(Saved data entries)
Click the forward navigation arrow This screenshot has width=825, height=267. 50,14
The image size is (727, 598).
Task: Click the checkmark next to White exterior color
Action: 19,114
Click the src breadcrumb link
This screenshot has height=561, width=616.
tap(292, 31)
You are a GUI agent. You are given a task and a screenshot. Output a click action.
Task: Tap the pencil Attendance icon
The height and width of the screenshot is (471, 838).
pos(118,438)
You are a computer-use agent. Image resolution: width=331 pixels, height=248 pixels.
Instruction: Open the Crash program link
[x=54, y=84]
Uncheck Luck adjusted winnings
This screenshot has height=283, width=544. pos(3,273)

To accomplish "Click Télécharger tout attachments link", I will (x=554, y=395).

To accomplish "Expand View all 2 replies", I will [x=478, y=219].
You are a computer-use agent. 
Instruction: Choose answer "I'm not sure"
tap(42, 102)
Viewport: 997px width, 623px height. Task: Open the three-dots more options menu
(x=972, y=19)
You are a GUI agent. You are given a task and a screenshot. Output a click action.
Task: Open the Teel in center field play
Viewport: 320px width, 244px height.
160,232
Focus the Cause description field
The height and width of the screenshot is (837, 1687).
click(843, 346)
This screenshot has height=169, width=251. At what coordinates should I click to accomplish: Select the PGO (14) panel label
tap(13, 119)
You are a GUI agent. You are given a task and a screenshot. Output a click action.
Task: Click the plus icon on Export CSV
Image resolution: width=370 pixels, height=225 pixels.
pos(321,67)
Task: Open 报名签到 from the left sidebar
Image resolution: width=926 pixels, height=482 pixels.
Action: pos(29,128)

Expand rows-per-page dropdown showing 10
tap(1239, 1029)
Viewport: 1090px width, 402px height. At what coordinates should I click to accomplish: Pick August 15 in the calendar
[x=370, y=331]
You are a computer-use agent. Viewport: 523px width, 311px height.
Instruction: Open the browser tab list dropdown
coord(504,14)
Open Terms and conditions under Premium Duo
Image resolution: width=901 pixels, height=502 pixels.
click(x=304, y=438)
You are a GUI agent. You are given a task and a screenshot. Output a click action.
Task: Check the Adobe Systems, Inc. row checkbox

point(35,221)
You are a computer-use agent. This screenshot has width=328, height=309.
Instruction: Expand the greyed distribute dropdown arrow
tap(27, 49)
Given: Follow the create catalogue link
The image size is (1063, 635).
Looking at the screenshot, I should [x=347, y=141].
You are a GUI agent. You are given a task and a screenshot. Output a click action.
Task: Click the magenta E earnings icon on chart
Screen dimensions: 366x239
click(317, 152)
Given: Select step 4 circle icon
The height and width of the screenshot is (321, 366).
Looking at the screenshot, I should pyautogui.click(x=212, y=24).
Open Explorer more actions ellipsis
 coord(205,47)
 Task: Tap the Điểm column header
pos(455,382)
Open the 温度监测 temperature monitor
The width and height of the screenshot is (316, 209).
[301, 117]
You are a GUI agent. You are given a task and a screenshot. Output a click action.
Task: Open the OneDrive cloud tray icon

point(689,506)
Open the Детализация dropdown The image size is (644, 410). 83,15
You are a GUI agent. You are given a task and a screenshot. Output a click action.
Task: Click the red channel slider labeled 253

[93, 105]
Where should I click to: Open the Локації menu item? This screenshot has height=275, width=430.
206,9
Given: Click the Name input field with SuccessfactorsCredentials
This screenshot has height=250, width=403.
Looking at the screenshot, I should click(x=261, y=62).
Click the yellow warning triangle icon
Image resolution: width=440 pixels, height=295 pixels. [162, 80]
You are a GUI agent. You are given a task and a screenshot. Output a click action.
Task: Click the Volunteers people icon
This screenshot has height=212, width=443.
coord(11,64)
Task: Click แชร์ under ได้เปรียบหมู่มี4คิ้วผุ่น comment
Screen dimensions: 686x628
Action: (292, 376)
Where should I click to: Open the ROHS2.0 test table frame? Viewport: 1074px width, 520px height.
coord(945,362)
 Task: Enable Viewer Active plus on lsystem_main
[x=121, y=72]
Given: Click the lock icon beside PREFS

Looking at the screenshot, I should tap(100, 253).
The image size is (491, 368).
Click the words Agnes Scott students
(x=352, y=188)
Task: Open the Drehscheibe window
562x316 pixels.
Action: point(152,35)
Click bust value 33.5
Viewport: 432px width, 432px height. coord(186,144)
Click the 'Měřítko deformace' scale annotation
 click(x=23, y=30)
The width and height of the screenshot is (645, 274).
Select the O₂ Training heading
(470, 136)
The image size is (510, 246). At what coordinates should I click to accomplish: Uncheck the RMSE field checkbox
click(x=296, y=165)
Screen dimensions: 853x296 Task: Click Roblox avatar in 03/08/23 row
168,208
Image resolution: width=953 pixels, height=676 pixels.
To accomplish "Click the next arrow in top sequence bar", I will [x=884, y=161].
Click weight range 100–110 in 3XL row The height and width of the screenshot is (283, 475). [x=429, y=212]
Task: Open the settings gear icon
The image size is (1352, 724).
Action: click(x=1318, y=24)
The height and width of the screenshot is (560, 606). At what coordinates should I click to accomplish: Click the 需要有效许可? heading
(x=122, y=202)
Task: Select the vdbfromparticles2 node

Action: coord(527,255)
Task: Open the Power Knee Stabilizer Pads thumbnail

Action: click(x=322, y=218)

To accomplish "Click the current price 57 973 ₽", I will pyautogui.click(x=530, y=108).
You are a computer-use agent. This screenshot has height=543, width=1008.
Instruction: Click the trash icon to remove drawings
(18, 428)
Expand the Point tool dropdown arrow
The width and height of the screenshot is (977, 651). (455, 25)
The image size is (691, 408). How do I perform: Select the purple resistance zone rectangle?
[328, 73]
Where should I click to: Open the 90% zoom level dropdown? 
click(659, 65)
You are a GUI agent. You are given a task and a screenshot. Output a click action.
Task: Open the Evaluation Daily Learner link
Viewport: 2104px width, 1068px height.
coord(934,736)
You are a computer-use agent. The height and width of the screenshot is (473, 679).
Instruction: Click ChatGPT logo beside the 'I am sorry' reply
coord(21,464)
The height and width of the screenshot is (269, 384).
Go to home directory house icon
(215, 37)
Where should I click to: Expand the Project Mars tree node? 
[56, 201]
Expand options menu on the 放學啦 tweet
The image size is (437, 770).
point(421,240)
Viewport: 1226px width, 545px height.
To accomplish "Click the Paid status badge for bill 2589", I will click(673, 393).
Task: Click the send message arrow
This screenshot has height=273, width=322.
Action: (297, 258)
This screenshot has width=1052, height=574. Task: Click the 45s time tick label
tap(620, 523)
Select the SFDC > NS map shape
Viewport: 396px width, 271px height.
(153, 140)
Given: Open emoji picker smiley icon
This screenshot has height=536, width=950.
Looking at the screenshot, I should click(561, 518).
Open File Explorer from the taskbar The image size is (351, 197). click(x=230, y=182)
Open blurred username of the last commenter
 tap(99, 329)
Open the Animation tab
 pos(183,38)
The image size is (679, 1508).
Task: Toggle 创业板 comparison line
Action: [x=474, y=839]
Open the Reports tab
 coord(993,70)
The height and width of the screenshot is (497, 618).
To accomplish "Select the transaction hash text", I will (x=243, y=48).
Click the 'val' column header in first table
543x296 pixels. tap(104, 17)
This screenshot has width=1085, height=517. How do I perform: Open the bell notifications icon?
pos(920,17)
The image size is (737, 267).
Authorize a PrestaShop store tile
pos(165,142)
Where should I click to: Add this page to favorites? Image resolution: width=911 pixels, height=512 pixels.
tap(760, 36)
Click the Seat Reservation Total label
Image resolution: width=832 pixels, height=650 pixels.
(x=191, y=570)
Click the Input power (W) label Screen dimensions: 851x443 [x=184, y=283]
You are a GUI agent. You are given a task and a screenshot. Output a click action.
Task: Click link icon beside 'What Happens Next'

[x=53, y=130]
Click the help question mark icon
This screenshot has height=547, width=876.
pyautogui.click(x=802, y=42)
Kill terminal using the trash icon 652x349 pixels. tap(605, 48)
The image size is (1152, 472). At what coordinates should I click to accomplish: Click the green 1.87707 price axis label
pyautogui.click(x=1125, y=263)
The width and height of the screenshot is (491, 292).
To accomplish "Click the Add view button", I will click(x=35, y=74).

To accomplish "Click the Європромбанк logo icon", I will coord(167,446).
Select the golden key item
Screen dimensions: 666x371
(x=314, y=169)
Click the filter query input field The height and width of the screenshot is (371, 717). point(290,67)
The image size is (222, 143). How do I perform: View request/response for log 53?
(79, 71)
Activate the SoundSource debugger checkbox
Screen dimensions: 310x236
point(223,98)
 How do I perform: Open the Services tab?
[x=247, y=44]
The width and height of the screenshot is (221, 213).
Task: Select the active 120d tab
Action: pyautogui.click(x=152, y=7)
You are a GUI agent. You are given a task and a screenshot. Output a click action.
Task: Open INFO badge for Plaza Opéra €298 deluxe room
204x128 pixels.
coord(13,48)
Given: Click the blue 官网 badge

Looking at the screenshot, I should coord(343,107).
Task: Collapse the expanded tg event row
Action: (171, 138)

WORK ITEM: Return all lines from the entries that contain the string "computer".

RESPONSE FOR THIS EXERCISE:
You are a computer-use agent. Image resolution: width=331 pixels, height=248 pixels.
You are a computer-use agent. 
You are a computer-use agent. Viewport: 523px width, 311px height.
You are a computer-use agent. This screenshot has width=328, height=309.
You are a computer-use agent. This screenshot has height=543, width=1008.
You are a computer-use agent. The height and width of the screenshot is (473, 679).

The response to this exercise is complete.